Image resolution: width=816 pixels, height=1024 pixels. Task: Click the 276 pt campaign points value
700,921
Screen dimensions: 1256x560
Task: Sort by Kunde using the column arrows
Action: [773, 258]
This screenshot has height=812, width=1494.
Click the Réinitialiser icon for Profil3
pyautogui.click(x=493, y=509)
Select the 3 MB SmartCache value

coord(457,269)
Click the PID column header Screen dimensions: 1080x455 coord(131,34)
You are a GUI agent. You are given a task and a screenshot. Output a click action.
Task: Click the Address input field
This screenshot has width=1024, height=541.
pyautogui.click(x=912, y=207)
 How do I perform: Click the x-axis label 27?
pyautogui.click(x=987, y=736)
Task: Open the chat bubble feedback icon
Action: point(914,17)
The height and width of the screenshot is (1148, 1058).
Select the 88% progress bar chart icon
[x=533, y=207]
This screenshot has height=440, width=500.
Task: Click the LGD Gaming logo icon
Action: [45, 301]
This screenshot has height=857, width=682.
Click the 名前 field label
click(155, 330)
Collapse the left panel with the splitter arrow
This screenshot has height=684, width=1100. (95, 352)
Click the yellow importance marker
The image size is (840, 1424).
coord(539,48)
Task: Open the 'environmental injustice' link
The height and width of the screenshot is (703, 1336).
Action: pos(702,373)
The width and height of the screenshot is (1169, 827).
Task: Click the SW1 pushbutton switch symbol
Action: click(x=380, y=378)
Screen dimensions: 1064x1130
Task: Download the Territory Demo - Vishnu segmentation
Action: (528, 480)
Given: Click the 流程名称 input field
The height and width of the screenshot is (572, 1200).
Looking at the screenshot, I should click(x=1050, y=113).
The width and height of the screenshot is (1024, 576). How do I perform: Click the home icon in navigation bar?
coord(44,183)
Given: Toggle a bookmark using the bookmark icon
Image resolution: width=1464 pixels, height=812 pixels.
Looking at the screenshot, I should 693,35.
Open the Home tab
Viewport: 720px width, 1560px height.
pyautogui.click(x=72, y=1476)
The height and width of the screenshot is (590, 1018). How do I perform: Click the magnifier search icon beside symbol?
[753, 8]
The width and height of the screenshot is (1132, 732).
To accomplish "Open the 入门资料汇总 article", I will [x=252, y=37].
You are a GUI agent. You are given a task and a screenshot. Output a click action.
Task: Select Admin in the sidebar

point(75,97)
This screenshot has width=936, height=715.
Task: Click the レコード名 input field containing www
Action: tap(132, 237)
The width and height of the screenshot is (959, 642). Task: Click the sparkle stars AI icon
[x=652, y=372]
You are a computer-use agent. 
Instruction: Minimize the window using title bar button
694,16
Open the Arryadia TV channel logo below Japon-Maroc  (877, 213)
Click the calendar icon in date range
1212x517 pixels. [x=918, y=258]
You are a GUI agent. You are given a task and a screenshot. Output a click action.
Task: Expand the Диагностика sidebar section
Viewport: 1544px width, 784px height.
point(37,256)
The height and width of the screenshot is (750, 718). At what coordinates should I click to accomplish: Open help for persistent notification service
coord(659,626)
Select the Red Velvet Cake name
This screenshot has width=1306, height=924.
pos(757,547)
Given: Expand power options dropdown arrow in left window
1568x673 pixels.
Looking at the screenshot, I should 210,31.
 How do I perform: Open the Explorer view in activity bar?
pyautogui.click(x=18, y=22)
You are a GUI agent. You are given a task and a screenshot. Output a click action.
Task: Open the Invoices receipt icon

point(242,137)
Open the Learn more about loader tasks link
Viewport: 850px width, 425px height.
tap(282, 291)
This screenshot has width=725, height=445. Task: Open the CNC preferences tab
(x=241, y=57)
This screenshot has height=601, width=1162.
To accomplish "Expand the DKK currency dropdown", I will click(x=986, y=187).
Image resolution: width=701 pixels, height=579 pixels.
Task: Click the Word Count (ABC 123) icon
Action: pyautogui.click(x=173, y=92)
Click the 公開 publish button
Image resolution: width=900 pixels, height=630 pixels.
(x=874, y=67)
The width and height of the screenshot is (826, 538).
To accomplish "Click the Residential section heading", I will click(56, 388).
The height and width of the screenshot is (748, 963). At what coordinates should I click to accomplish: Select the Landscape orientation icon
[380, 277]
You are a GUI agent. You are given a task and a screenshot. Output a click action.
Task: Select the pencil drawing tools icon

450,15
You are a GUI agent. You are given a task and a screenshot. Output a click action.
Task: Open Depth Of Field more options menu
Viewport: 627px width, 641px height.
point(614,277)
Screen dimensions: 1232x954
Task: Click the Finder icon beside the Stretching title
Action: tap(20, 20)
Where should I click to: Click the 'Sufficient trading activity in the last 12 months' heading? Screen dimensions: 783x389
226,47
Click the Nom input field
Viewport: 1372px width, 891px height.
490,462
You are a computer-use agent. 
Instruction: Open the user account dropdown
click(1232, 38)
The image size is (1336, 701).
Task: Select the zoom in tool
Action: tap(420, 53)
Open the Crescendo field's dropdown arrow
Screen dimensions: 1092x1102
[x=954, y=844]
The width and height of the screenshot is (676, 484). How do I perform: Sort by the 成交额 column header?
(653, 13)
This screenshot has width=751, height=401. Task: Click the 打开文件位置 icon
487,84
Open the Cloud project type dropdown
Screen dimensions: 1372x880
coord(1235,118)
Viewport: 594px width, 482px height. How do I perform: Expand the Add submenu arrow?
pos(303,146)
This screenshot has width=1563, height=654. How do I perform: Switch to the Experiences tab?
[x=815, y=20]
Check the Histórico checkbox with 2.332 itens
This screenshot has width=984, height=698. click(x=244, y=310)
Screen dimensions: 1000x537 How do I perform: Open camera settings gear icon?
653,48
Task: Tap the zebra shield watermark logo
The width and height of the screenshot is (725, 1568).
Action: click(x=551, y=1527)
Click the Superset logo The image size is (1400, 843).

__ASSIGNED TASK__:
With every line kept whole, write out the records again exactly.

__EXPECTED ANSWER__:
Image resolution: width=816 pixels, height=1024 pixels. Task: Click the 276 pt campaign points value
700,921
Screen dimensions: 1256x560
Task: Sort by Kunde using the column arrows
Action: [773, 258]
This screenshot has height=812, width=1494.
Click the Réinitialiser icon for Profil3
pyautogui.click(x=493, y=509)
Select the 3 MB SmartCache value

coord(457,269)
Click the PID column header Screen dimensions: 1080x455 coord(131,34)
You are a GUI agent. You are given a task and a screenshot. Output a click action.
Task: Click the Address input field
This screenshot has width=1024, height=541.
pyautogui.click(x=912, y=207)
 How do I perform: Click the x-axis label 27?
pyautogui.click(x=987, y=736)
Task: Open the chat bubble feedback icon
Action: point(914,17)
The height and width of the screenshot is (1148, 1058).
Select the 88% progress bar chart icon
[x=533, y=207]
This screenshot has height=440, width=500.
Task: Click the LGD Gaming logo icon
Action: [45, 301]
This screenshot has height=857, width=682.
Click the 名前 field label
click(155, 330)
Collapse the left panel with the splitter arrow
This screenshot has height=684, width=1100. (95, 352)
Click the yellow importance marker
The image size is (840, 1424).
coord(539,48)
Task: Open the 'environmental injustice' link
The height and width of the screenshot is (703, 1336).
Action: pos(702,373)
The width and height of the screenshot is (1169, 827).
Task: Click the SW1 pushbutton switch symbol
Action: click(x=380, y=378)
Screen dimensions: 1064x1130
Task: Download the Territory Demo - Vishnu segmentation
Action: (528, 480)
Given: Click the 流程名称 input field
The height and width of the screenshot is (572, 1200).
Looking at the screenshot, I should click(x=1050, y=113).
The width and height of the screenshot is (1024, 576). How do I perform: Click the home icon in navigation bar?
coord(44,183)
Given: Toggle a bookmark using the bookmark icon
Image resolution: width=1464 pixels, height=812 pixels.
Looking at the screenshot, I should 693,35.
Open the Home tab
Viewport: 720px width, 1560px height.
pyautogui.click(x=72, y=1476)
The height and width of the screenshot is (590, 1018). How do I perform: Click the magnifier search icon beside symbol?
[753, 8]
The width and height of the screenshot is (1132, 732).
To accomplish "Open the 入门资料汇总 article", I will [x=252, y=37].
You are a GUI agent. You are given a task and a screenshot. Output a click action.
Task: Select Admin in the sidebar

point(75,97)
This screenshot has width=936, height=715.
Task: Click the レコード名 input field containing www
Action: tap(132, 237)
The width and height of the screenshot is (959, 642). Task: Click the sparkle stars AI icon
[x=652, y=372]
You are a computer-use agent. 
Instruction: Minimize the window using title bar button
694,16
Open the Arryadia TV channel logo below Japon-Maroc  (877, 213)
Click the calendar icon in date range
1212x517 pixels. [x=918, y=258]
You are a GUI agent. You are given a task and a screenshot. Output a click action.
Task: Expand the Диагностика sidebar section
Viewport: 1544px width, 784px height.
point(37,256)
The height and width of the screenshot is (750, 718). At what coordinates should I click to accomplish: Open help for persistent notification service
coord(659,626)
Select the Red Velvet Cake name
This screenshot has width=1306, height=924.
pos(757,547)
Given: Expand power options dropdown arrow in left window
1568x673 pixels.
Looking at the screenshot, I should 210,31.
 How do I perform: Open the Explorer view in activity bar?
pyautogui.click(x=18, y=22)
You are a GUI agent. You are given a task and a screenshot. Output a click action.
Task: Open the Invoices receipt icon

point(242,137)
Open the Learn more about loader tasks link
Viewport: 850px width, 425px height.
tap(282, 291)
This screenshot has width=725, height=445. Task: Open the CNC preferences tab
(x=241, y=57)
This screenshot has height=601, width=1162.
To accomplish "Expand the DKK currency dropdown", I will click(x=986, y=187).
Image resolution: width=701 pixels, height=579 pixels.
Task: Click the Word Count (ABC 123) icon
Action: pyautogui.click(x=173, y=92)
Click the 公開 publish button
Image resolution: width=900 pixels, height=630 pixels.
(x=874, y=67)
The width and height of the screenshot is (826, 538).
To accomplish "Click the Residential section heading", I will click(56, 388).
The height and width of the screenshot is (748, 963). At what coordinates should I click to accomplish: Select the Landscape orientation icon
[380, 277]
You are a GUI agent. You are given a task and a screenshot. Output a click action.
Task: Select the pencil drawing tools icon

450,15
You are a GUI agent. You are given a task and a screenshot. Output a click action.
Task: Open Depth Of Field more options menu
Viewport: 627px width, 641px height.
point(614,277)
Screen dimensions: 1232x954
Task: Click the Finder icon beside the Stretching title
Action: tap(20, 20)
Where should I click to: Click the 'Sufficient trading activity in the last 12 months' heading? Screen dimensions: 783x389
226,47
Click the Nom input field
Viewport: 1372px width, 891px height.
490,462
You are a computer-use agent. 
Instruction: Open the user account dropdown
click(1232, 38)
The image size is (1336, 701).
Task: Select the zoom in tool
Action: tap(420, 53)
Open the Crescendo field's dropdown arrow
Screen dimensions: 1092x1102
[x=954, y=844]
The width and height of the screenshot is (676, 484). How do I perform: Sort by the 成交额 column header?
(653, 13)
This screenshot has width=751, height=401. Task: Click the 打开文件位置 icon
487,84
Open the Cloud project type dropdown
Screen dimensions: 1372x880
coord(1235,118)
Viewport: 594px width, 482px height. How do I perform: Expand the Add submenu arrow?
pos(303,146)
This screenshot has width=1563, height=654. How do I perform: Switch to the Experiences tab?
[x=815, y=20]
Check the Histórico checkbox with 2.332 itens
This screenshot has width=984, height=698. click(x=244, y=310)
Screen dimensions: 1000x537 How do I perform: Open camera settings gear icon?
653,48
Task: Tap the zebra shield watermark logo
The width and height of the screenshot is (725, 1568).
Action: click(x=551, y=1527)
Click the Superset logo The image size is (1400, 843).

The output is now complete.